To uncover the mechanisms underlying the apoptosis induced by domperidone, we examined the protein levels of dopamine receptor D series using immunoblot. Surprisingly, a 24 h incubation in the presence of domperidone resulted in the downregulation of dopamine receptors D2, D3 and D4, whereas the levels of DRD1 and DRD5 remained (Fig. 6A). Our findings appear to contradict the previous study with a zebrafish model, where DRD2 was upregulated by domperidone (Shontz et al., 2018), implying potential species- and tissue-specific differences. Indeed, the downregulation of G protein-coupled receptor by antagonists is not easily comprehended. Exposure to the antagonist of G protein-coupled receptor for a long period of time may induce the increase in the expression of G protein-coupled receptors as a compensation. In this study, the duration of exposure was relatively short, and our results do not align with previous studies. Nevertheless, the correlation between the induction of apoptosis and the downregulation of DRD2 can be easily understood considering the protective role of DRD2 in conditions such as myocardial ischemia (Li et al., 2014), and Parkinson’s disease model (Wu et al., 2018). In earlier studies, thioridazine, a DRD2 antagonist was shown to induce the cell death of cervical cancer SiHa cells (Mao et al., 2015). Thioridazine reportedly inhibits STAT3 to inhibit the self-renewal of breast cancer cells in a DRD2-dependent manner (Tegowski et al., 2018).

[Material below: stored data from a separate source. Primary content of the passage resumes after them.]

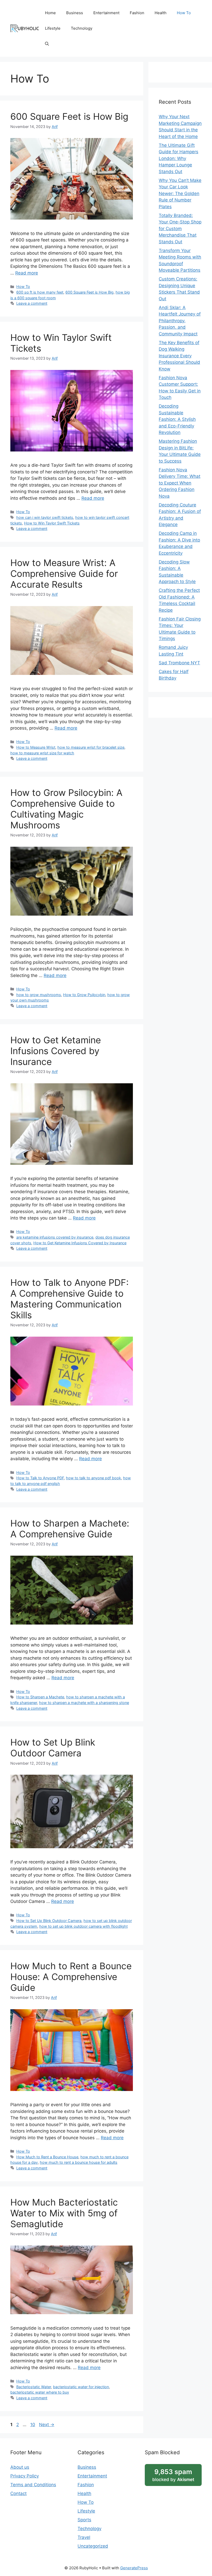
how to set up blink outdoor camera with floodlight (83, 1926)
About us (19, 2467)
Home (50, 12)
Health (160, 12)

In conclusion, we demonstrated that domperidone downregulated the expression of cyclins and CDKs, activated the mitochondrial apoptotic pathway, increased the generation of mitochondrial superoxide, inhibited STAT3 signaling. These findings raise an intriguing possibility: targeting DRD2 with domperidone could potentially be an effective strategy for treating TNBC cells, and calls for further investigation.
This research was supported by Basic Science Research program through the National Research Foundation Korea Funded by the Ministry of Education, Science and Technology (NRF-2018R1D1A1A02050495 and NRF-2021R1A2C1014399).
The authors claim no conflicts of interest.